Article published in The Odessa Review, issue of December 16 / January 17.
This article is part of the ongoing project « Looking for Lenin », in partnership with Niels Ackermann. Be sure to like and follow the Facebook Page of the project: After Lenin
Ukraine’s official efforts at Decommunization were passed into law by the Verhovna Rada in the spring of 2015. Secret security service archives were opened up to the light of day, streets named after Soviet era heroes were renamed after various Ukrainian personalities, some of them controversial. Symbols and relics of the Soviet regime were banned. In fact, all sorts of symbols of the communist era including flags and artefacts were banned. Most symbolic of all was the banning of the statues of Soviet leader Vladimir Ilyich Lenin. The process had first began on the night of December 8, 2013 during the midst of the Maidan revolution, when the anti-government protestors successfully toppled a gigantic statue of Lenin standing in the middle of Kyiv. That statue’s fall was a symbolic start that was replicated in hundreds of cities and villages all across the country, in a process that has taken different forms in different places. The continued process of decommissioning of the statues and the often violent destruction that has accompanied it took place over the course of the last year and a half has been called the “Leninopad” or simply the “Lenin-fall”. Some of the Lenin statues are removed quietly by government authorities, and in some places thuggish groups of vigilante and nationalist oriented young men take matters into their own hands, just as often engaging in violent skirmishes with pro-Russian or Soviet nostalgic locals.
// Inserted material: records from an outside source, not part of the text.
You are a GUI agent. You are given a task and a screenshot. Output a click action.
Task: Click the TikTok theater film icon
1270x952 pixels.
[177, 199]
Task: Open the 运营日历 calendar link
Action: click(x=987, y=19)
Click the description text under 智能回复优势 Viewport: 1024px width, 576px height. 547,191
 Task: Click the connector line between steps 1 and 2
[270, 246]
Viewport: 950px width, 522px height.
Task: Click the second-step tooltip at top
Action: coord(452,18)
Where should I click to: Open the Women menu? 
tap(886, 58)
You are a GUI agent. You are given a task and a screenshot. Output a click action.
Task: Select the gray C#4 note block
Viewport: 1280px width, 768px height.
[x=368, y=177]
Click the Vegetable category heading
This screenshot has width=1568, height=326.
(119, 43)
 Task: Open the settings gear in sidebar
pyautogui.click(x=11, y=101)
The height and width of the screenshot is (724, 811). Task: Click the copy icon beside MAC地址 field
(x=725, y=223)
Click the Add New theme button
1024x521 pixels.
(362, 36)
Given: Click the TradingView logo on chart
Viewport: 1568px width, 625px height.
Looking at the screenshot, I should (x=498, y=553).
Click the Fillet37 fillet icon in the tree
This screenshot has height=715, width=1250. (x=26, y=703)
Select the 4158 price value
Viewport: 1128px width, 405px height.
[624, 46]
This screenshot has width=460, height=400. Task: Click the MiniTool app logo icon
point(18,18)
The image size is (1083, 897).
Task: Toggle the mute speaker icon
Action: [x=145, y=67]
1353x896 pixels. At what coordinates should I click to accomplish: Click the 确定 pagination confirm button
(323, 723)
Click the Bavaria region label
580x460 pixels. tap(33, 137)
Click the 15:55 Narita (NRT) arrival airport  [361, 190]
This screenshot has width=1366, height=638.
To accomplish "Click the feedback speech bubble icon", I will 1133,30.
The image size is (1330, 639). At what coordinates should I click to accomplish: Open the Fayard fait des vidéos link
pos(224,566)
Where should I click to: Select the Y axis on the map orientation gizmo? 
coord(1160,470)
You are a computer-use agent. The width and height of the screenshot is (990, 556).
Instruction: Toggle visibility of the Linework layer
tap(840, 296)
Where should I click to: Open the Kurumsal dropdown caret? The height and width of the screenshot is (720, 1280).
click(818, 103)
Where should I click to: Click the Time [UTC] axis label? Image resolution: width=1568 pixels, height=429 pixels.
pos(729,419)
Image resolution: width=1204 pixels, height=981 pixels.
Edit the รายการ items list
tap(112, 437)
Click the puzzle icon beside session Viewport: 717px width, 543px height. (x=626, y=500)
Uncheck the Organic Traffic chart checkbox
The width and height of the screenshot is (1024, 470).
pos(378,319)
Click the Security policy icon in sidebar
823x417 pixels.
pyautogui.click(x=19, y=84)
The fate of the Lenin statues is a remarkable aspect of contemporary Ukraine. The Swiss photographer Niels Ackermann and the French journalist Sébastien Gobert have been traveling around Ukraine chronicling the “Leninopad” for a forthcoming book.
There is not a single monument to Lenin left standing in Ukraine. According to multiple Ukrainian news agencies, on October 24th, the last standing statue of the Bolshevik leader was removed from the town center of Novohorod-Siverskiy. The felling of the last standing monument of its kind in the country marks an obvious epochal shift for contemporary Ukraine. Yet, the process of Decommunization is far from complete: there remain smaller sculptures and busts here and there. And one should also not forget the monuments still standing in the occupied territories in Crimea and Donbass where a renewed Soviet nostalgia has taken hold.
Yet, the fact remains: Lenin is no longer a part of Ukraine’s landscape. As the scholar and art collector Myroslava Hartmond puts it in her essay in “Minima Ucrainica: “The Mother Goddess archetype that is the Ukrainian landscape is liberated of the host of phallic columns that have sought to dominate her forevermore”.